How to Execute a Command in Shell Without Saving it to History? [Linux Tips]

Updated on September 1, 2017

Well, you may call this as a Linux tip for the day. I’m going to share a tip that lets you to execute a command in shell prompt and does not save it in command history. Generally any command you execute in shell gets stored in a command history and the ‘history‘ command will display the list of commands that you had executed in the past. That’s quite useful. But what if you want to execute a command and then prevent it from storing in a command history?

Answer:

Executing any command starting with <space> will not be stored in command history.

For e.g.,

#<space> hostname

The above command will display the hostname of the machine, but the command itself is not stored in the command history.

HISTCONTROL command

But wait, you should control HISTORY (via HISTCONTROL environment variable).
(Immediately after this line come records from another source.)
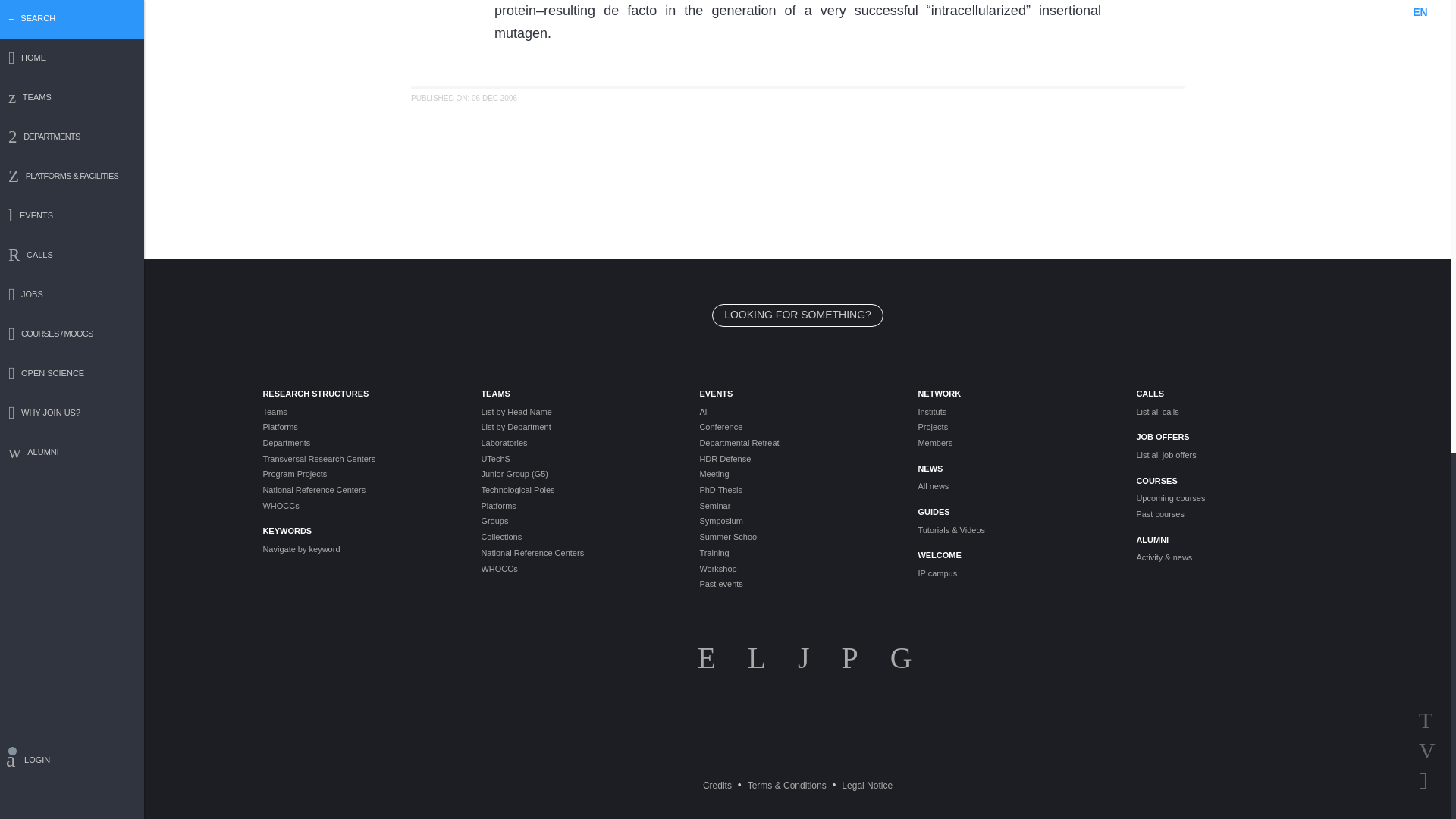
PUBLISHED ON: 06 DEC 2006 (463, 98)
Departments (360, 442)
Teams (360, 411)
Platforms (360, 427)
Given the description of an element on the screen output the (x, y) to click on. 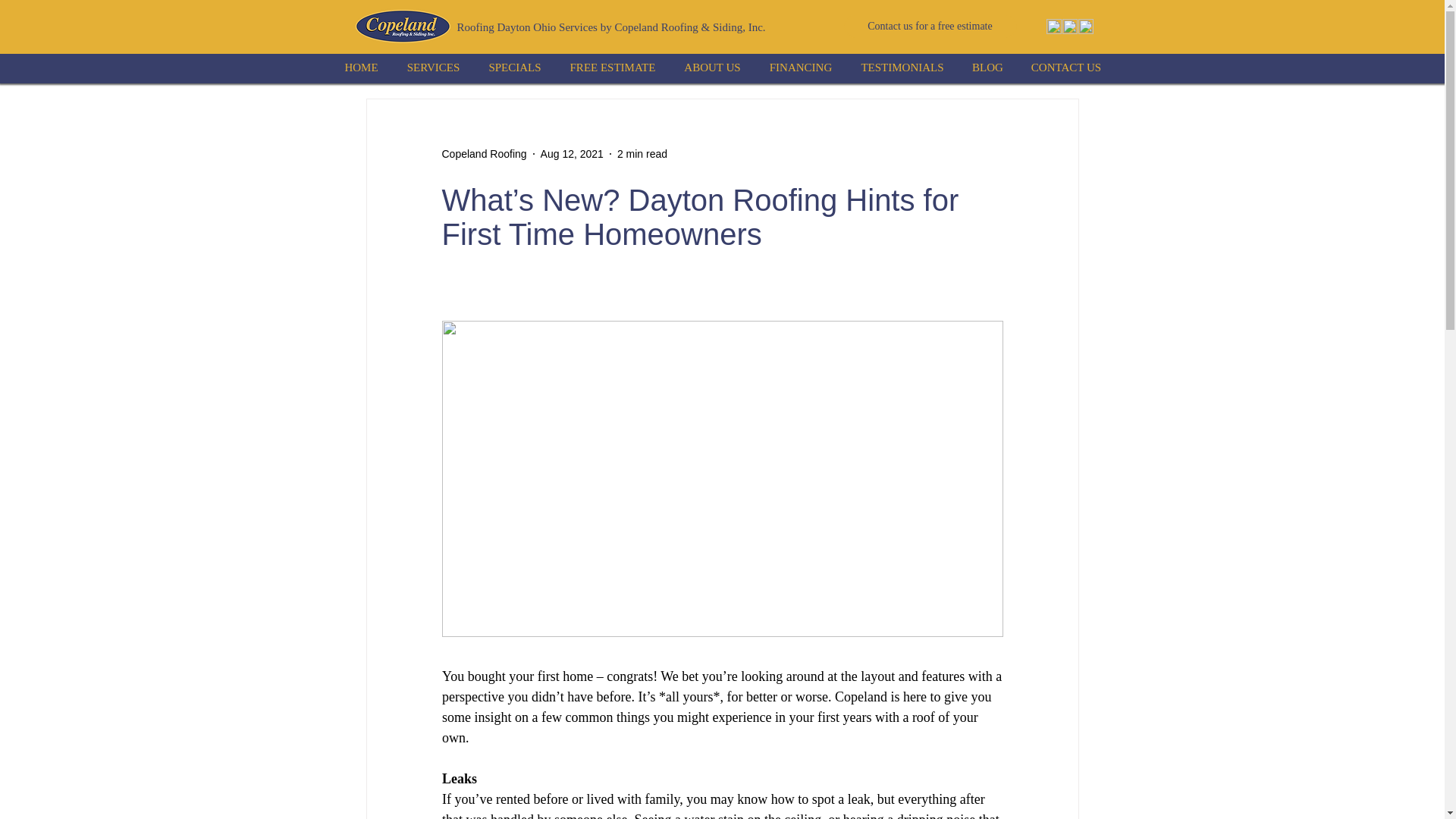
Contact us for a free estimate (929, 26)
HOME (361, 67)
SPECIALS (515, 67)
BLOG (987, 67)
ABOUT US (712, 67)
FREE ESTIMATE (611, 67)
Aug 12, 2021 (572, 152)
Copeland Roofing (483, 153)
2 min read (641, 152)
CONTACT US (1066, 67)
FINANCING (801, 67)
TESTIMONIALS (901, 67)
Check what is being set in HISTCONTROL as below:

#echo $HISTCONTROL

Now, set HISTCONTROL as below:

#export HISTCONTROL=ignorespace

Or you may add the above line to $HOME/.bashrc.

# .bashrc
# Source global definitions
if [ -f /etc/bashrc ]; then
 . /etc/bashrc
fi
# User specific aliases and functions
export HISTCONTROL=ignorespace

The above command controls the command history to ignore space. So whenever a command is executed with a space in the front, it will not be stored in history.